A Scheduler That Refuses to Hurry
Spark does not run your transformations when you write them; it records them into a directed acyclic graph and runs nothing until an action demands a result, at which point it plans the entire job at once, fuses operations that can stream together, and cuts the graph into stages only where data must cross the network. This deferral is not laziness for its own sake. Seeing the whole computation before executing any of it lets the engine pick a global plan: combine adjacent row-at-a-time operations into a single pass over each partition, push filters earlier, and avoid materializing intermediate datasets that no one will ever read. The price of distribution is the shuffle, and the structure of a Spark job is built entirely around where the shuffles fall. This section shows how a chain of transformations becomes a staged execution plan, and why the boundary between stages is always a shuffle.
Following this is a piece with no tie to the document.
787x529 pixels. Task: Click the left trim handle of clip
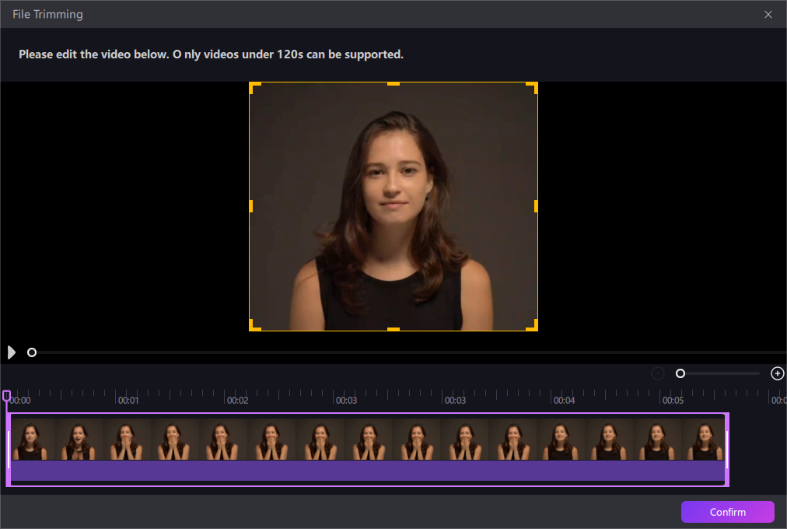click(x=9, y=450)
In the previous section we built DataFrames and queried them with Spark SQL, and you may have noticed something curious: a line like df.filter(...).select(...) returns instantly even on a terabyte of data, while a later df.count() takes minutes. That gap is the whole subject of this section. The fast calls did almost nothing; they appended a node to a plan. The slow call was an action, and an action is the only thing that makes Spark execute. Understanding this split, and the graph that sits between writing code and running it, is what lets you read a Spark job's behavior instead of being surprised by it.
Every transformation you chain onto a DataFrame, a filter, a select, a groupBy, a join, produces a new logical node and returns immediately. Spark accumulates these into a directed acyclic graph, a DAG, whose nodes are datasets and whose edges are the transformations that derive one from another. The graph is acyclic because each transformation produces a fresh dataset from existing ones; nothing ever loops back. Nothing in this graph computes a single row until you call an action, an operation that must return a concrete value to your program or write data out: count(), collect(), show(), write.parquet(...). We separate the two categories formally in Section 7.5; here we focus on what the deferral buys and how the graph is turned into work.
1. Lazy Evaluation: Record Now, Run Later Beginner
Lazy evaluation means a transformation returns a description of work, not the work's result. When you write df2 = df.filter(cond), no rows are read and no predicate is tested; df2 is simply a handle that says "the rows of df for which cond holds." Chain ten transformations and you have built a ten-node plan while touching zero data. Only an action forces Spark to walk back through the plan, decide how to execute it, and produce the demanded value. This is the opposite of the eager, line-by-line execution of an ordinary Python script, where every statement runs the moment the interpreter reaches it.
The payoff of waiting is that Spark gets to see the complete computation before committing to any of it. An eager engine that ran each transformation immediately would have to materialize every intermediate dataset, write it somewhere, and read it back for the next step, even when the next step is a filter that throws most of it away. A lazy engine, holding the whole plan, can do something far better: it can rewrite the plan. It can move a filter ahead of a projection so fewer columns are carried, collapse two consecutive maps into one pass, and recognize that an intermediate result is never needed on its own and so never build it. The optimizer that performs these rewrites is Catalyst, which we met through Spark SQL in Section 7.3; laziness is precisely what gives Catalyst a whole plan to optimize rather than one isolated operation at a time.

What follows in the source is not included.